The SOLE of teaching


 Wow, just finished watching and reading Sugata Mitra's Ted Talk, "Build a School in the Cloud" (2013) and was left feeling super-inspired. I love how he uses the term SOLE, or Self-Organized Learning Environment, to describe his method, and his talk does indicate that he's touched at the "soul" of teaching and learning. 

Mitra compares the teacher to a Granny, and as I've gotten older I have noticed that Granny-style has become more and more my preferred method of teaching. I laughed out loud when Mitra said in response to children asking how to figure out to use the computer that would teach them about DNA: "I haven’t the foggiest idea, and anyway, I’m going away.” I was reminded of what I consider my most joyful and proud moment teaching this year, the "Landform Project." 

For the Landform Project, I knew that my students would recognize connections between our Science curriculum, which focused on Soils, Rocks, and Landforms, and our Social Studies curriculum, focused on U.S. Geography. We were just beginning to study the western U.S. and I knew that landforms would be an important part of our geography learning. And I also knew my students well at this point in the year - it was around the beginning of March when the project began. And so I asked the following of my students:

-Pick a Western state

-Find out about an important landform in that state

-Figure out a way to present about your landform, using a medium other than Google Slides

-You can use Chromebooks and whatever materials you find in the art room.

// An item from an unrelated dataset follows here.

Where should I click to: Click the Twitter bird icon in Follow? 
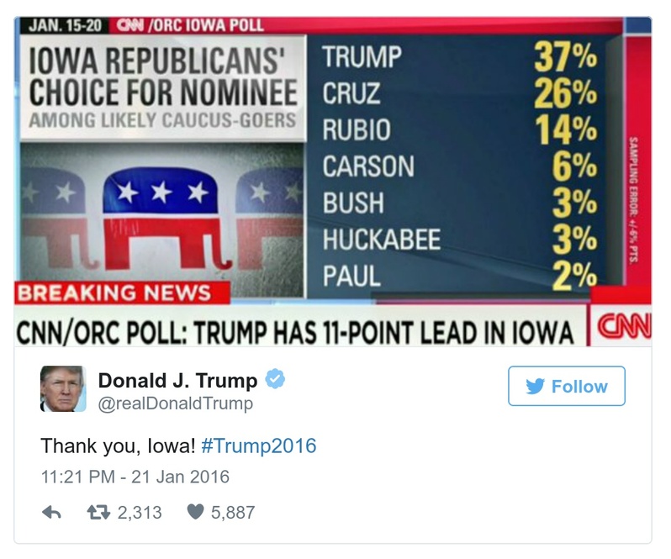tap(535, 387)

And then I basically left.

For days the students labored at these projects. They taught themselves how to use Microsoft Flight Simulator. They taught themselves how to build paper mache volcanoes, and then explode those volcanoes. They practiced exploding their volcanoes over and over again. And then they wrote about their process.

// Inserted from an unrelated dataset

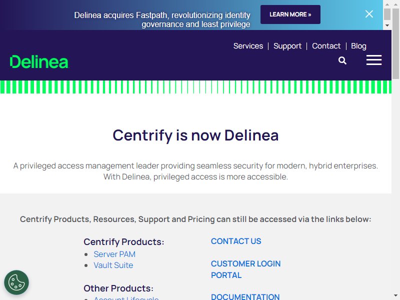Open the Support menu item

(287, 46)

All the while, I helped them find supplies, cleaned up messes, organized the art room, and went about my encouragement business. They did all the heavy lifting.

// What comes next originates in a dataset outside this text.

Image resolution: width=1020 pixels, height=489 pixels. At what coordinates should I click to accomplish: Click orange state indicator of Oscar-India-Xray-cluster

The end result was far better than what would have developed had I given them a rubric and set of rules and expectations. They learned and understood about how the landform formed, and its importance in their state. And they were able to articulate and explain about their landform to another class of students whom they invited to see the projects.

So, I'm going to explore more my role as a "Granny" in the online environment. To be in the background and ask "How did you do that?" and "What are you looking at? What are you doing?" and say "Tell me more about that!" - to give the ownership to my kiddos.


Comments

  1. Yes! Scaffold and walk away. Love it. Mitra has so much to teach us all!